- [Given entries]
━━━━━━━━

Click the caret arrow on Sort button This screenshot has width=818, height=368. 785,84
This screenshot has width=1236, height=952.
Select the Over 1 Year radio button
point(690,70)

━━━━━━━━

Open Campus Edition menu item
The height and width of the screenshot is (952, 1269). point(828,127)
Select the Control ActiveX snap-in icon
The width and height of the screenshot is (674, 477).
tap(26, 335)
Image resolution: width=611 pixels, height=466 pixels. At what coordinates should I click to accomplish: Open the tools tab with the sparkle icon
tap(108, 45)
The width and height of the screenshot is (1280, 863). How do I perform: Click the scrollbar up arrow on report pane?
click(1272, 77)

━━━━━━━━

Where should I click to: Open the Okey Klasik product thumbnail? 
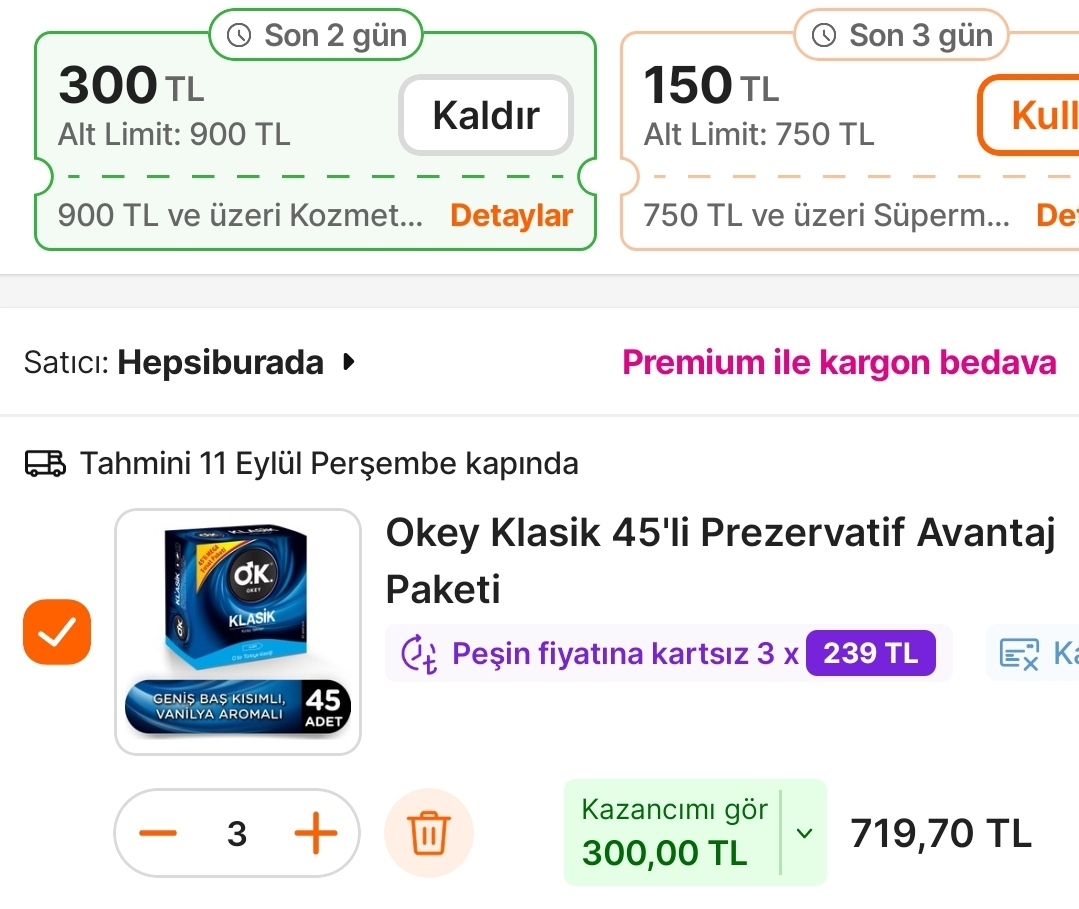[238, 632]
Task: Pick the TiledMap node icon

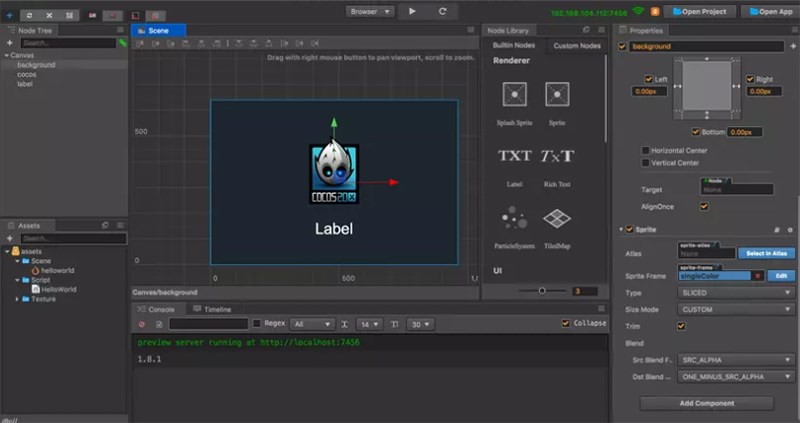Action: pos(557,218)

━━━━━━━━

- [Exercise directions]
Look over the entries above. Copy every line that contains the word "This".

- [Exercise result]
Click the caret arrow on Sort button This screenshot has width=818, height=368. 785,84
This screenshot has width=1236, height=952.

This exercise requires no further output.